──────── TEXTAUSZUG

GAM erleidet weitere Abflüsse
Zürich – Beim Vermögensverwalter GAM ist es im ersten Halbjahr zu weiteren Abflüssen von Geldern gekommen. Allerdings hat sich die Situation im Juni und Juli wieder erholt. Gleichzeitig kann der Asset Manager endlich einen neuen festen Konzernchef präsentieren.
Insgesamt kam es im ersten Semester zu einem Nettoneugeld-Abfluss von 5,2 Milliarden Franken nach einem Plus von 9,3 Milliarden Franken im Vorjahr. So kam es im wichtigen Investment Management zu Nettoabflüssen von 7,6 Milliarden Franken. Es sei aber im Juni und im bisherigen Verlauf des Monats Juli wieder zu Nettozuflüssen gekommen, teilte GAM am Dienstag mit.
Unter dem Strich verringerten sich die verwalteten Vermögen in dem Kernbereich auf 52,1 Milliarden nach 56,1 Milliarden Ende 2018. Im Private Labelling, das Fondslösungen für Dritte anbietet, verzeichnete GAM hingegen einen Zufluss von 2,4 Milliarden. Die Vermögen erreichen ein Rekordhoch von 84,0 Milliarden per Ende Juni nach 76,1 Milliarden Ende 2018.
Dabei ist das Private Labelling das deutlich weniger rentable Geschäft. Zum Vergleich: GAM beziffert die Managementgebühren-Marge fürs Investment Management im ersten Halbjahr mit 53,9 Basispunkten, während diese im Private Labelling bei 4,3 Basispunkten lag.

────────────────
──────── BEREITGESTELLTES MATERIAL

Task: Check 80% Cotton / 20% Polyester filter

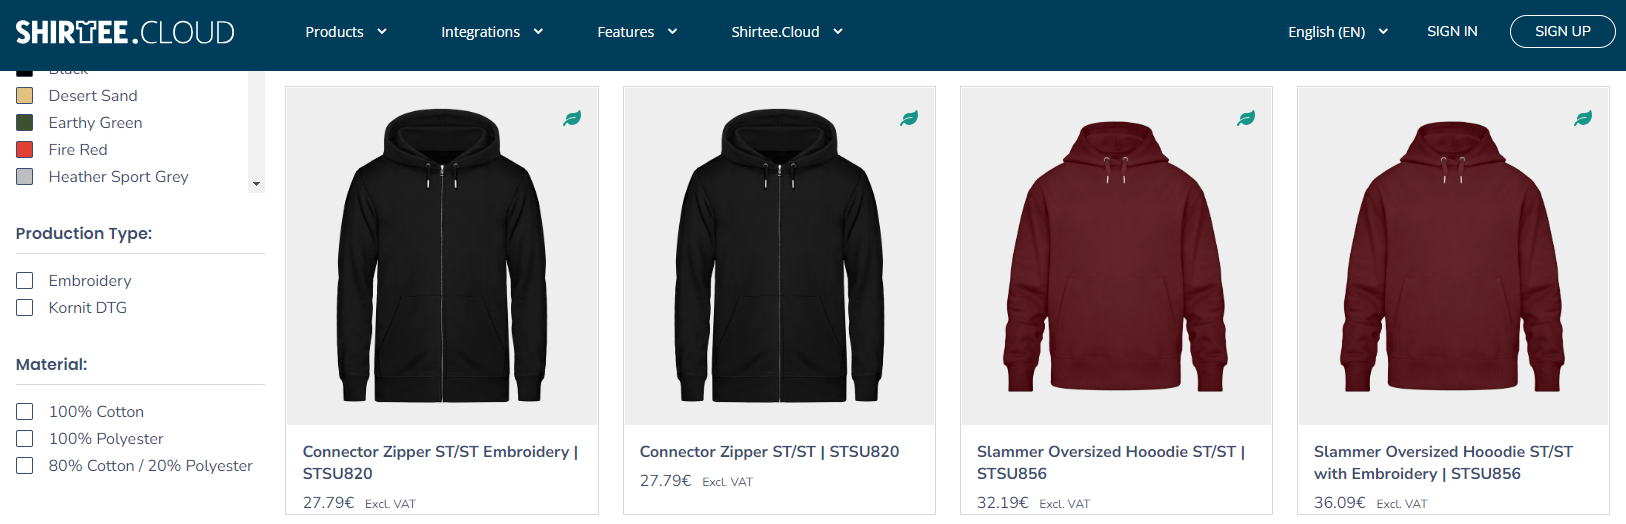Action: pos(25,466)
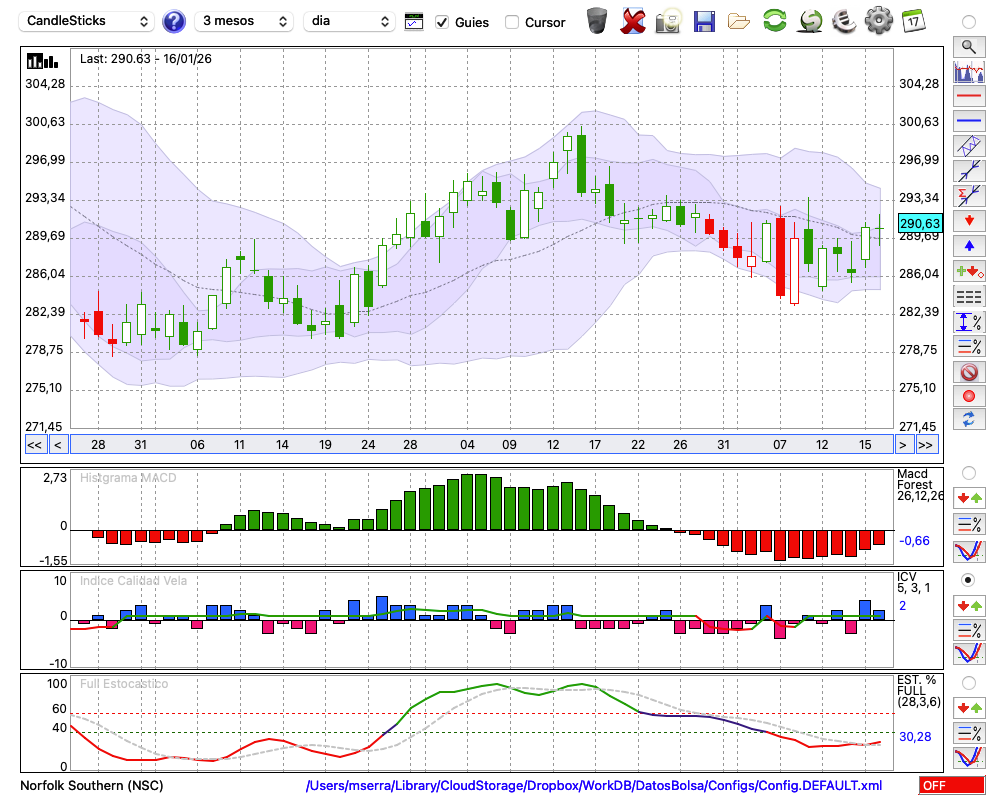Open the 'dia' interval dropdown
1000x800 pixels.
click(x=350, y=21)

────────────────

AUFGABE: Bitte gib den Text über die Geldabflüsse bei GAM ab „GAM erleidet weitere“ und weiter bis einschließlich „am Dienstag mit.“ wieder und ersetze dabei „Konzernchef“ durch „Geschäftsführer“.

LÖSUNG:
GAM erleidet weitere Abflüsse
Zürich – Beim Vermögensverwalter GAM ist es im ersten Halbjahr zu weiteren Abflüssen von Geldern gekommen. Allerdings hat sich die Situation im Juni und Juli wieder erholt. Gleichzeitig kann der Asset Manager endlich einen neuen festen Geschäftsführer präsentieren.
Insgesamt kam es im ersten Semester zu einem Nettoneugeld-Abfluss von 5,2 Milliarden Franken nach einem Plus von 9,3 Milliarden Franken im Vorjahr. So kam es im wichtigen Investment Management zu Nettoabflüssen von 7,6 Milliarden Franken. Es sei aber im Juni und im bisherigen Verlauf des Monats Juli wieder zu Nettozuflüssen gekommen, teilte GAM am Dienstag mit.